The husband appealed, arguing that the MSA only authorized termination of the wife’s alimony obligation upon remarriage and, because he did not obtain a marriage license, he did not remarry. The Appellate Division agreed that the Family Part judge erred in terminating alimony based on the husband’s participation in the commitment ceremony, explaining that marriage in New Jersey requires a marriage license and solemnization by an authorized person. The Appellate Division found nothing in the record indicating that the husband and his girlfriend obtained a marriage license, so the commitment ceremony could not result in a lawful marriage.
The Appellate Division explained that New Jersey embraces a brightline rule regarding marriage: if all the statutory elements are not met, the couple is not married. A ceremony in which the couple refers to each other as husband and wife, and in which the officiant declares them husband and wife, is inconsequential when the couple did not obtain a marriage license. Accordingly, the Appellate Division reversed the Family Part judge’s conclusion that the husband and his girlfriend partaking in a commitment ceremony and referring to each other as husband and wife were tantamount to marriage for purposes of the alimony provision of the MSA. The court did not hold an evidentiary hearing, so nothing in the record indicated that the husband and wife intended “remarriage” to mean anything other than a lawful marriage.

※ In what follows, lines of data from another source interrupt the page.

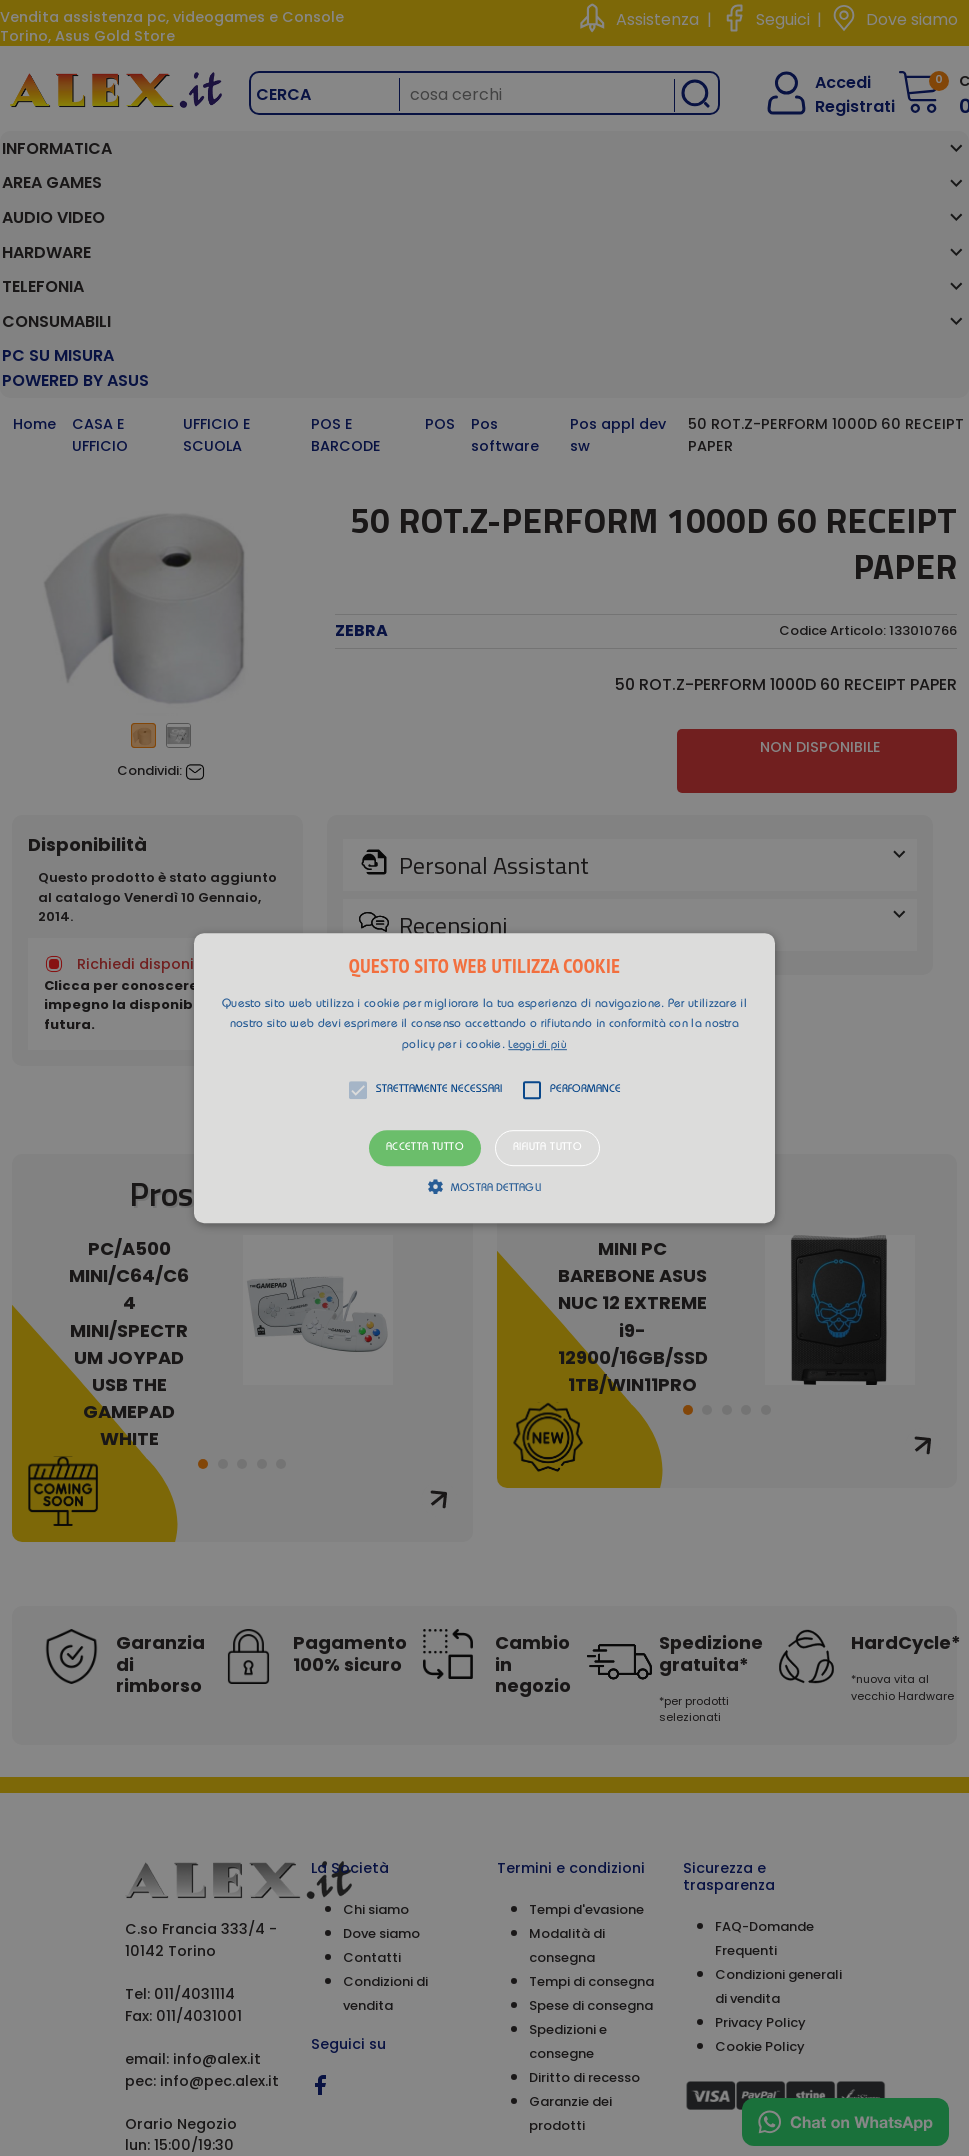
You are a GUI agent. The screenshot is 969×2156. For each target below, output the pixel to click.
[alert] (484, 1078)
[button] (484, 1078)
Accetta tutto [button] (425, 1148)
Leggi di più (537, 1045)
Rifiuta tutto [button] (547, 1148)
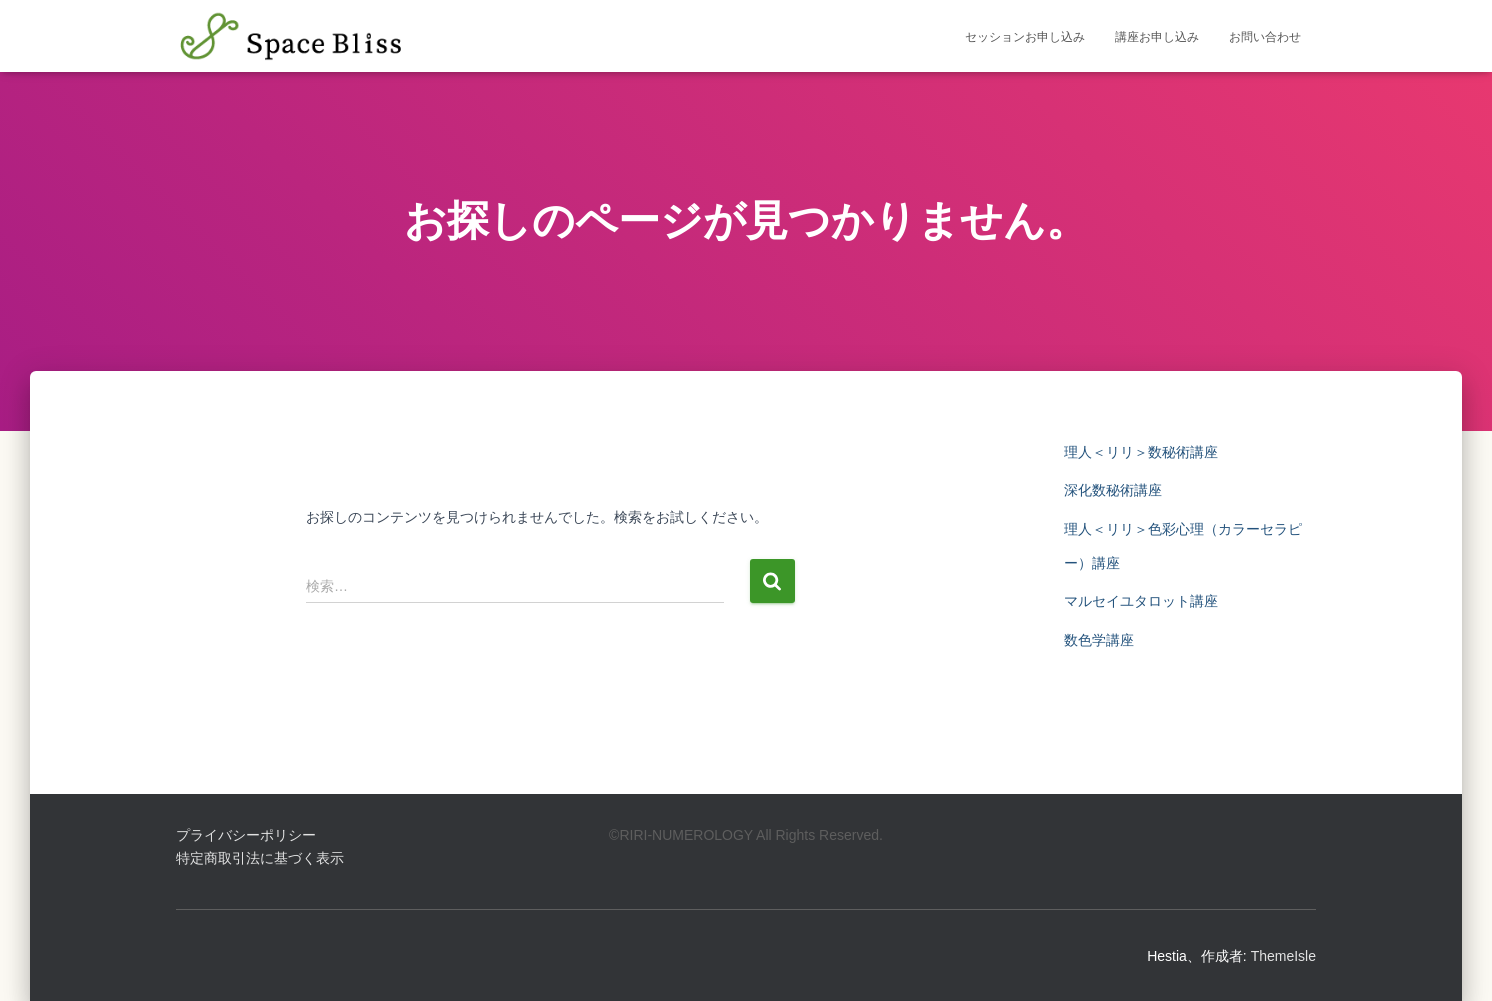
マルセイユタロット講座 (1141, 601)
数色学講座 (1099, 640)
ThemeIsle (1283, 956)
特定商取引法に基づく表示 (260, 858)
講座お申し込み (1157, 37)
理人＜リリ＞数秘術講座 (1141, 452)
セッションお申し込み (1025, 37)
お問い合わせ (1265, 37)
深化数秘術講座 (1113, 490)
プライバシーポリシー (246, 835)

But the Appellate Division also noted that, while the judge should not have terminated the alimony obligation, the court could have properly considered whether the obligation should be modified because of the husband’s cohabitation. The husband and wife did not exchange financial information, so the Appellate Division could not determine the extent to which the finances of the husband and his girlfriend were intertwined. The Appellate Division thus remanded the matter to the Family Part to consider whether changed circumstances warranted reducing alimony.